We had arrived late to the home port of Brava, on the Kriola “Fast Ferry” (there was nothing fast about it), and were hurriedly shuttled to our pension in the little town of Nova Sintra, sitting high up on the rim of the island.
The moonlit views of Brava as we were being driven along a narrow cobblestone road, winding through the island’s lush forests, were enchanting.
We were greeted the next morning by Beto, our guide, who took us through Nova Sintra, a charming town of white brick and stone, before leading us on the road heading upwards to the peaks of Brava.
Along the way, we met a woman carrying cheese into town for sale (cheese being, quite possibly, the best-selling commodity on Cape Verde), and a little boy who followed us around and seemed quite pleased to have his photo taken.
That morning, we took a southeastern direction, entering the village of João d’Nole, a picturesque town with beautiful homes overlooking terraced orchards. Our walk continued on an easy climb upward, towards the Igreja Santa Antão, the church which served the few surrounding towns, set into the mountain such that it seemed part of the landscape. There, the cobblestone road ended, to turn into a sandy, rolling path, leading into a lush, low forest of palms and ferns.
It had been a clear, sunny morning, but as the day wore on, a fog as thick as a layer of clouds crept upon the island. The most dramatic of moments came as we passed a bend around the caldera, lit golden by shafts of sunlight, now quickly being enveloped by the fog. It was incredible, and we wished we had the equipment to do a time-lapse video of this happening. A layer of mist shrouded us and the lushness around, and it felt as if we were the only ones on this whole earth.

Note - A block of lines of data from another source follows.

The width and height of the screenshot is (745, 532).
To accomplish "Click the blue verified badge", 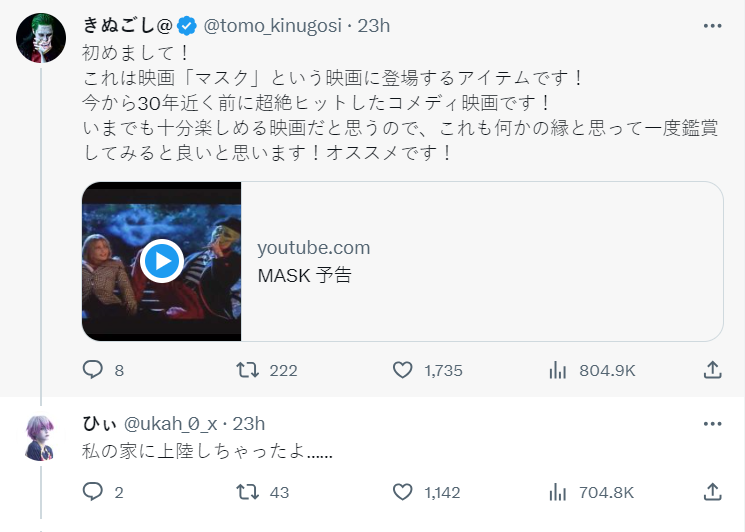I will click(188, 23).
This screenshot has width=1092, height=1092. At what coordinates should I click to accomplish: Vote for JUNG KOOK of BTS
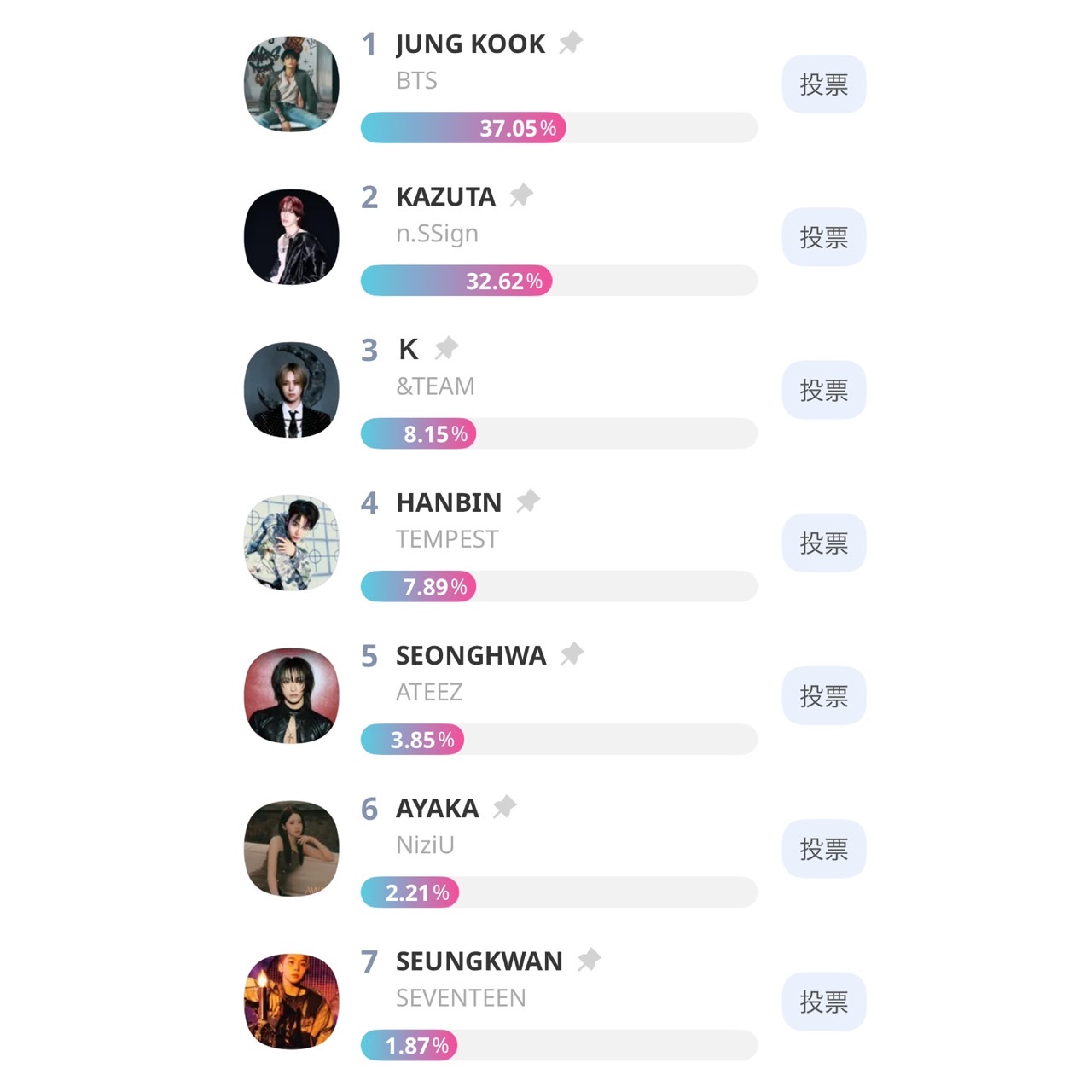coord(823,84)
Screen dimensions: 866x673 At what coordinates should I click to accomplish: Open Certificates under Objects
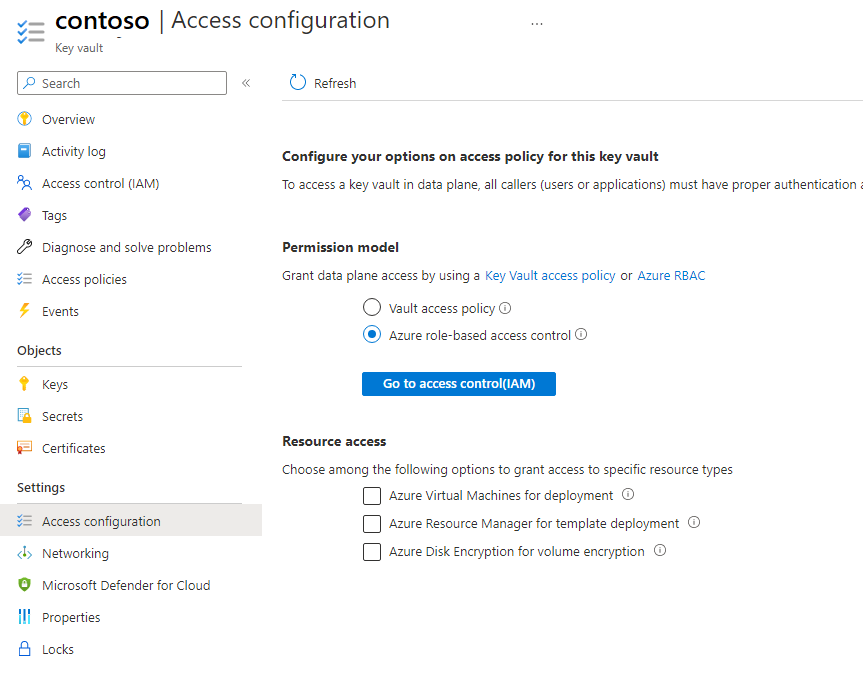(73, 448)
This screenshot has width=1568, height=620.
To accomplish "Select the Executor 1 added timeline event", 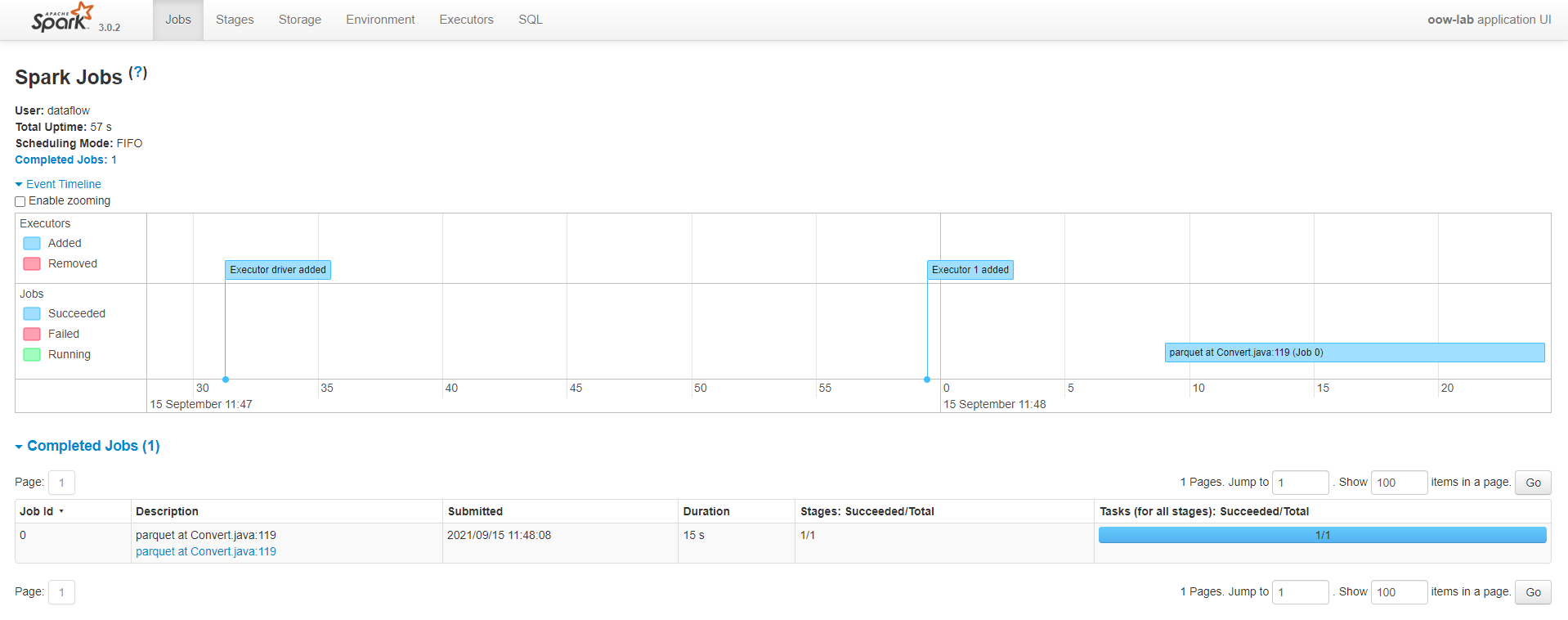I will pos(970,270).
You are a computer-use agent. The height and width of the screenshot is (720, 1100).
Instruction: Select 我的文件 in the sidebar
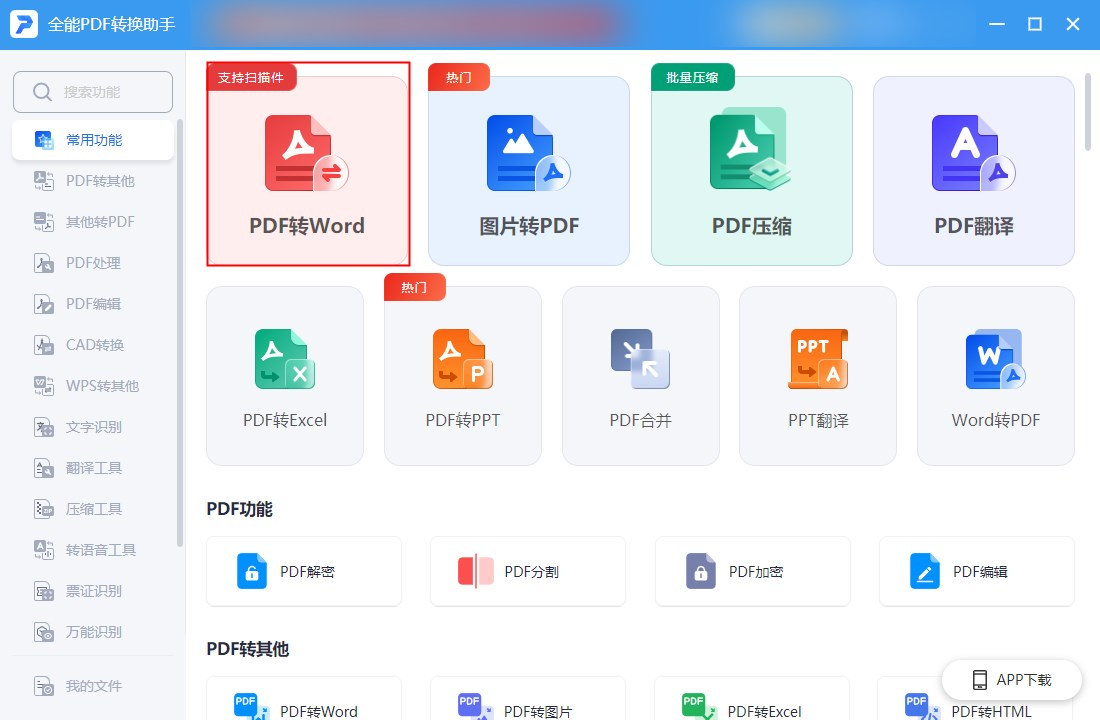click(92, 686)
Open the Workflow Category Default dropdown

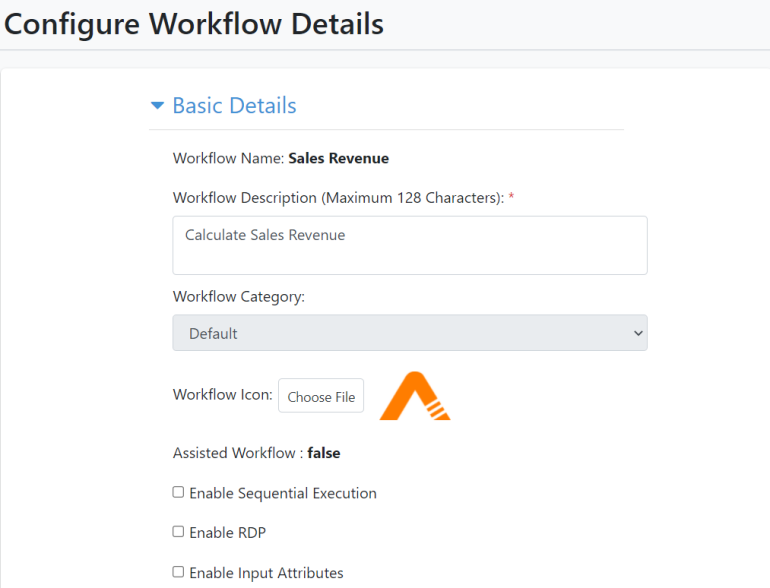(410, 333)
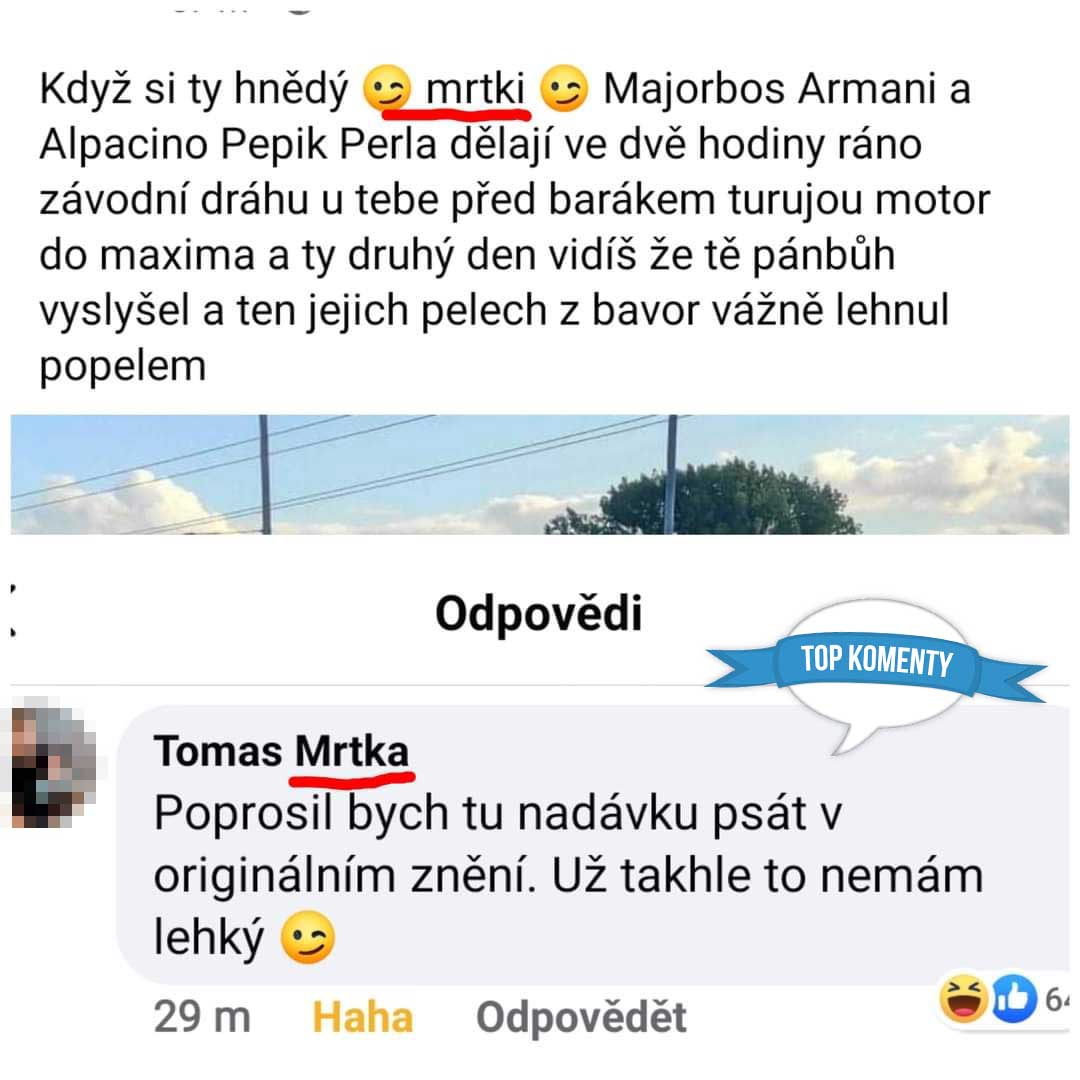This screenshot has height=1080, width=1080.
Task: Click the underlined word mrtki
Action: point(475,90)
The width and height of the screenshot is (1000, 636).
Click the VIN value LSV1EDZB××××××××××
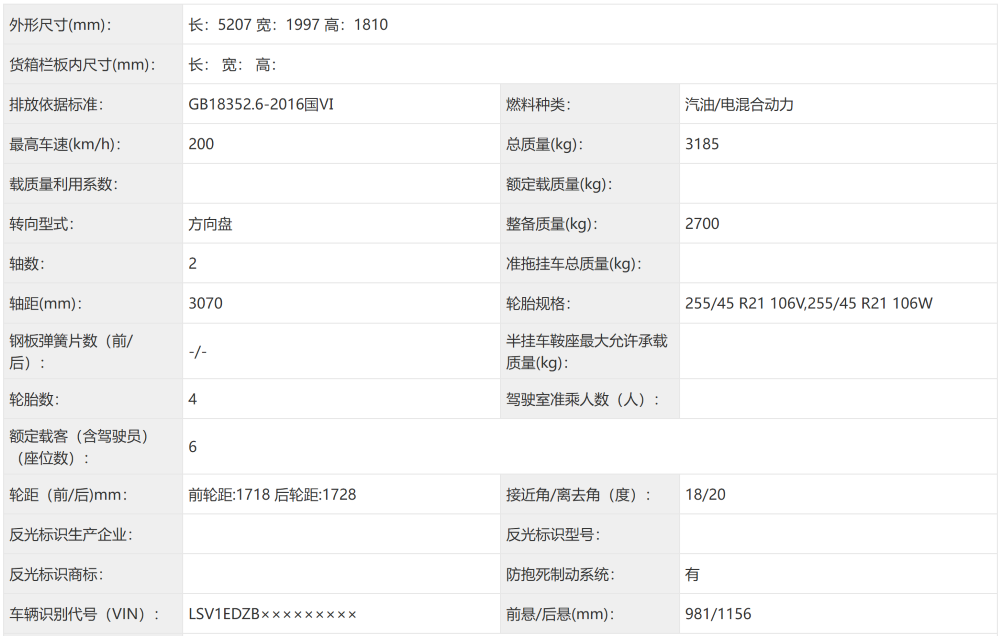pyautogui.click(x=270, y=614)
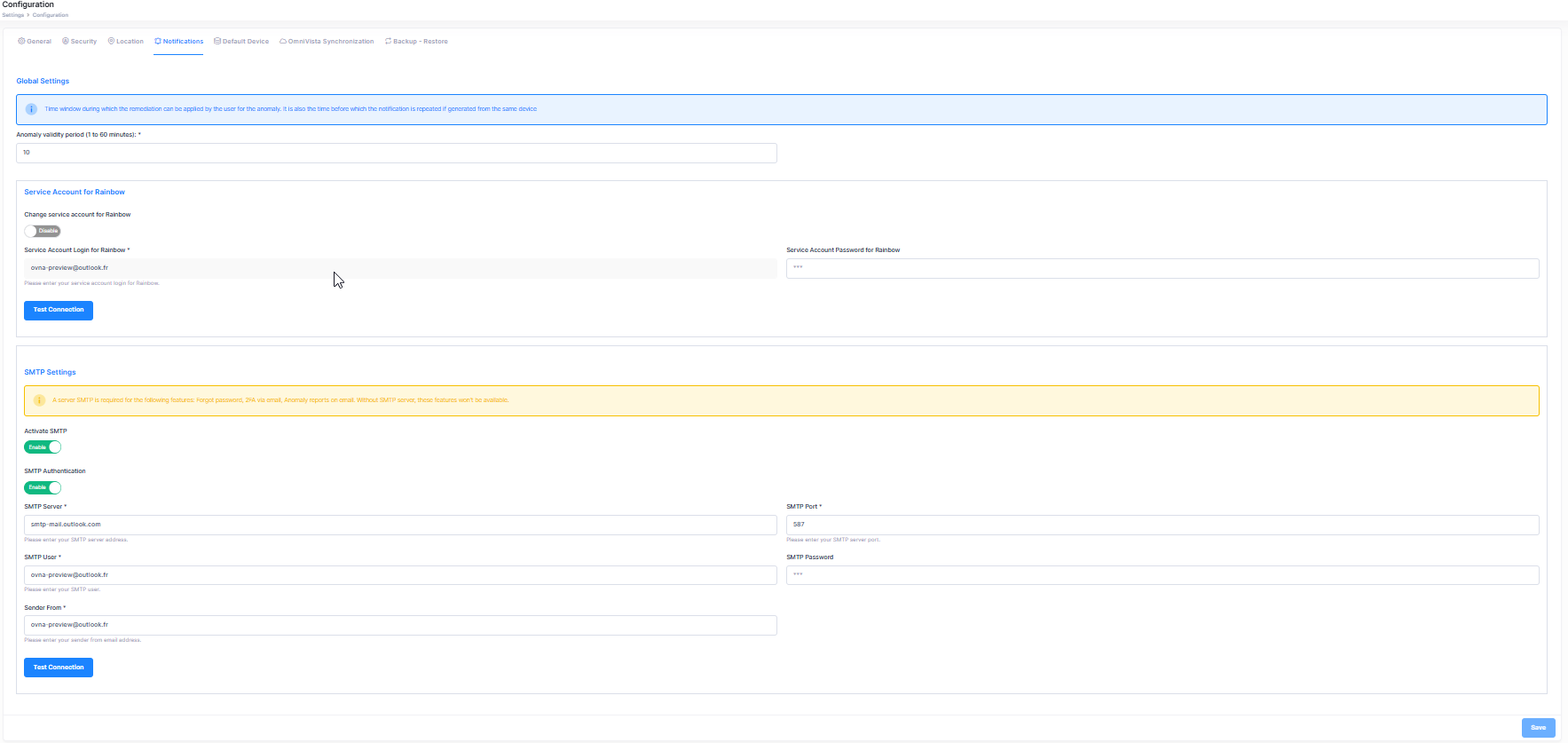Click the yellow warning icon in SMTP Settings

point(39,400)
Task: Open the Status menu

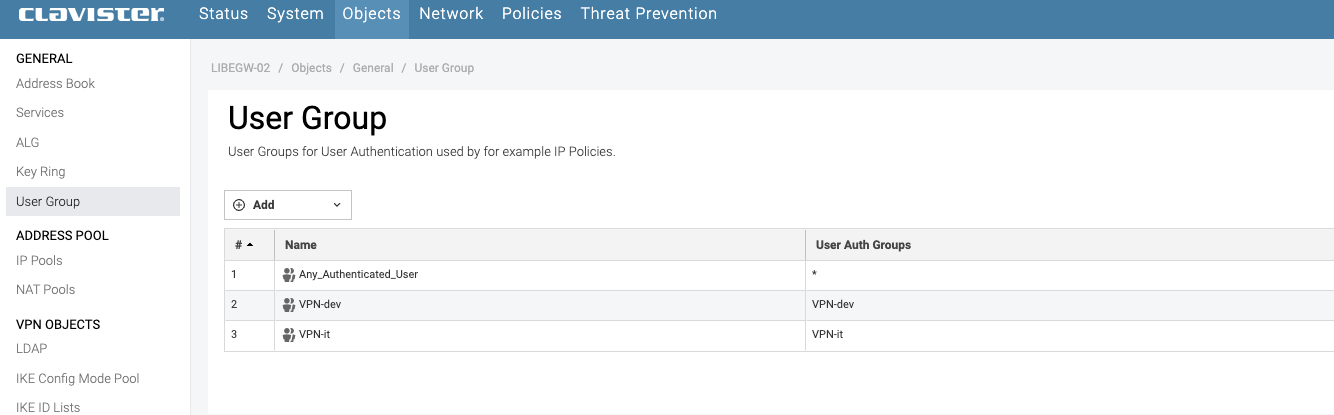Action: [223, 14]
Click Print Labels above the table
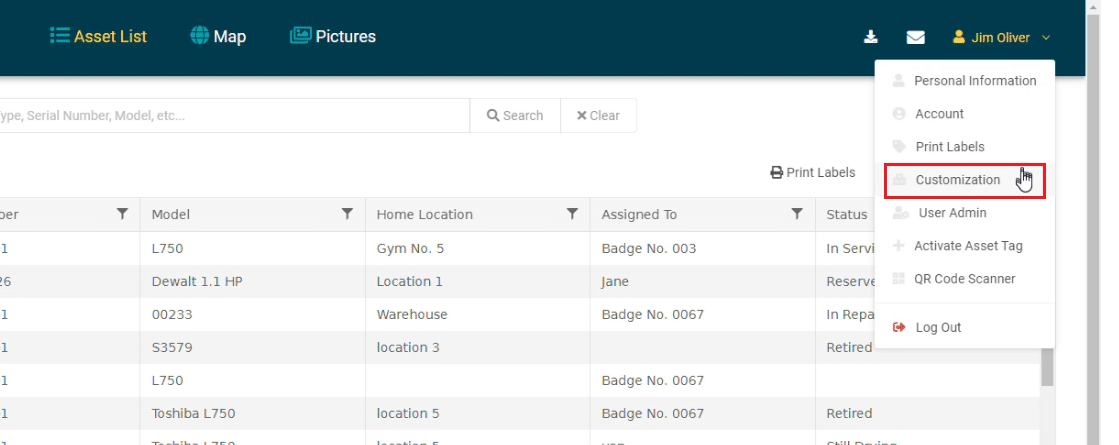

On the way back, we paused in the town of Cachaço, outside a small community school with whitewashed walls brightened by colourful murals. There were two little girls playing just outside, who approached me out of curiosity, asking for my name along with other personal details in Creole first, then French.
Between their meager English and my non-existent French we managed to communicate our names, ages and the number of siblings we each had.
The trek ended back in Nova Sintra, at a delightful little restaurant called “Luanda”, which served fresh caught tuna, and other seafood. On the menu was Búzio, a traditional Cape Verdean dish made with sweet, meaty, clams and soy sauce. There is nothing quite as satisfying as a well-deserved meal after a long walk, and it was quite a perfect end to the day’s trek.